Monday, August 31, 2009

The Writing Week (Vol. 2) part 87 - Ahead of Schedule for the Competitve September Spec Market

When last I spoke to my producer and manager, we agreed that I would get them what is hopefully the last rewrite by September 1st. That's tomorrow.

The more I focused on the job ahead of me, the less daunting the task seemed. The larger rewrites shrunk as things clicked more and more. Before I knew it, I was targeting August 26th for my final rewrites and giving myself the 27th and 28th to re-read everything before sending. On Friday the 28th, I shot the "final" major rewrite for this stage of the script off to the producer and the manager.

This process has taught me a few things, and reminded me of others. For one, it's great to have a deadline. I usually approach rewrites by starting with a very cursory grammar and spelling check. That gets the ball rolling on prepping myself for making some actual changes. With a tight deadline, though, the comfort of doing those superficial (and sometimes meaningless, once scenes are cut) changes is gone. Only having time to focus on the actual rewrites with one proofing round at the end forces attention. I usually try to avoid the meat of a rewrite as long as possible, but this week, it was all business all the time.

Another thing I've been thinking about a lot is deadlines. September 1st was a nice round deadline. Many production companies end their year in August, so I'm told, and have little to no cash left for acquiring material then. Come September, though, their bank accounts are open again (so-to-speak) and the buying begins. Add to that the fact that most execs and VPs take their vacation in August, and September becomes a highly competitive time in the spec market. It's our goal to be a part of the competition this year. It was my goal to make that as much of a reality as possible, so I pushed myself to beat the deadline and give the producer and manager more time to read and, therefore, give myself more time for any final tweaks they feel necessary.
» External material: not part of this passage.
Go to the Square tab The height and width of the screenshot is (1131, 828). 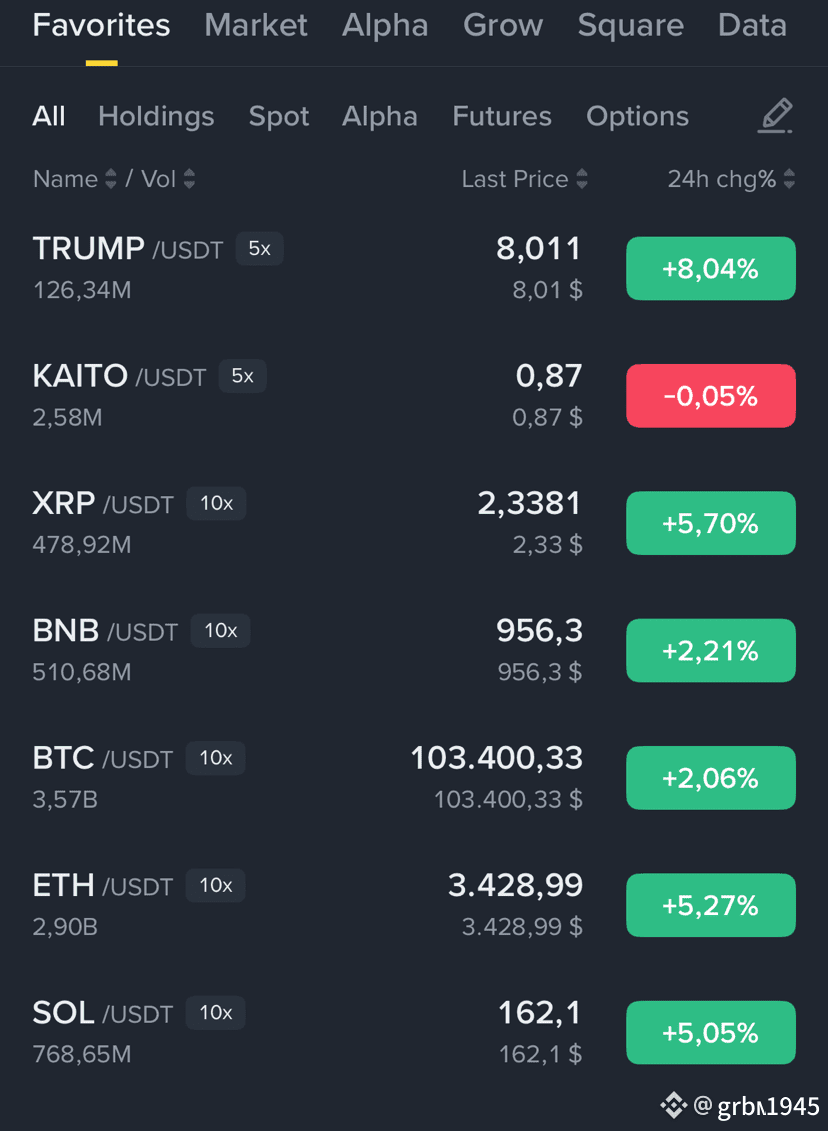[x=630, y=25]
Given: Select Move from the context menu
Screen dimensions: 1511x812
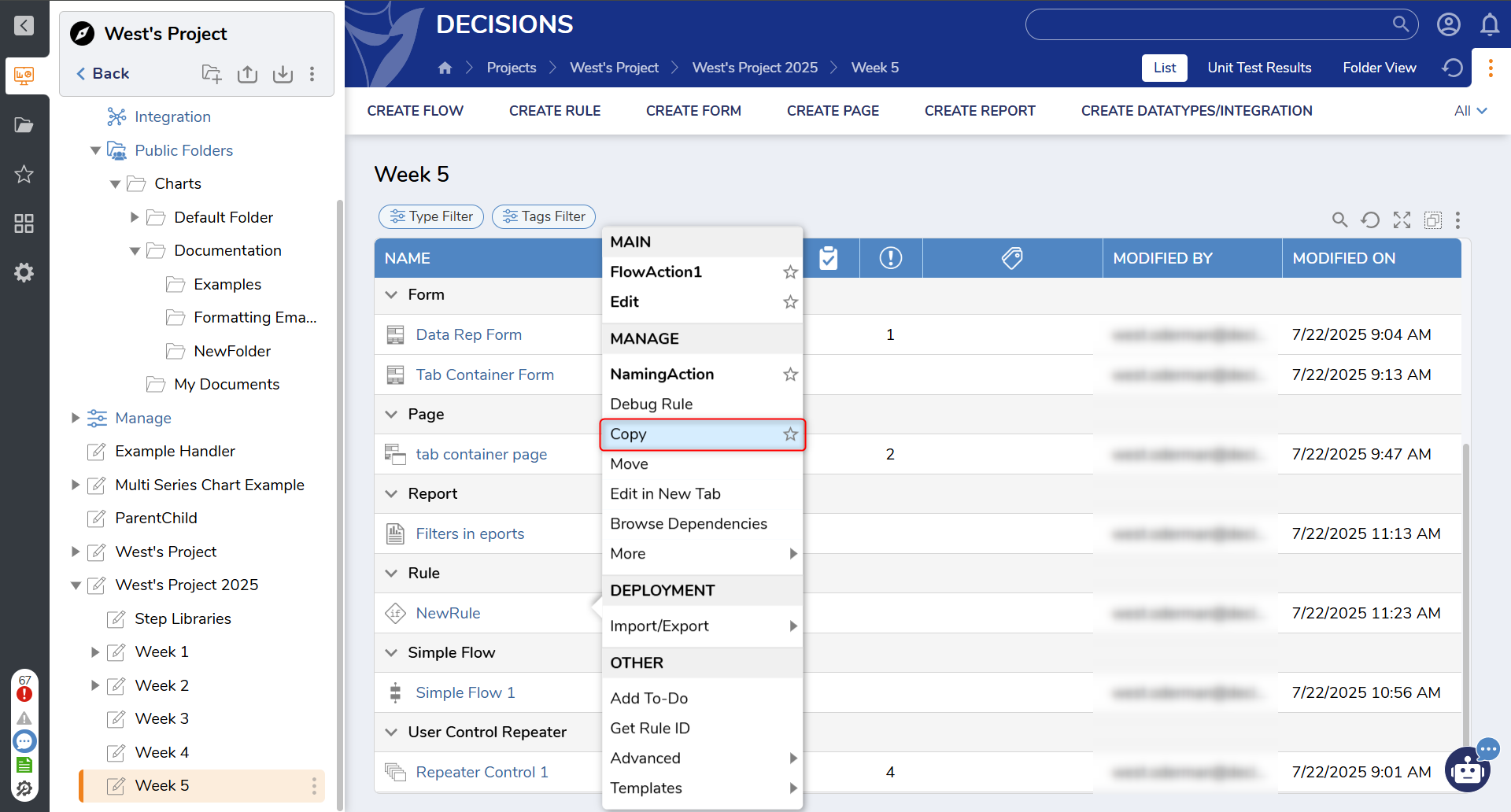Looking at the screenshot, I should 629,464.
That brings me to the last point. Though this will hopefully sound intuitive to most of you, re-reading your material is essential. And I'm not just talking about for typos and grammar - if you don't reread for editing purposes, though, you should probably re-think your career choice. It's important to go through for other reasons, too. Did you make every single change you meant to? If you cut a character, did you cut him/her everywhere, or does their name pop up somewhere. Same with changing a character or location name. Make sure the old is fully flushed away. Also, depending on your method of sending - do you email your contacts scripts in Movie Magic, Final Draft, or pdf format - check the final version. I once sent Onyx a pdf created from Movie Magic, which I use, only to discover that 5 pages had been corrupted. I now scan every single page before sending anything out.

These things might seem small and very "Screenwriting 101," but at a certain point, they become just as important as the content on the page. Make sure the presentation is as flawless as can be, and take the extra hour or so to do so.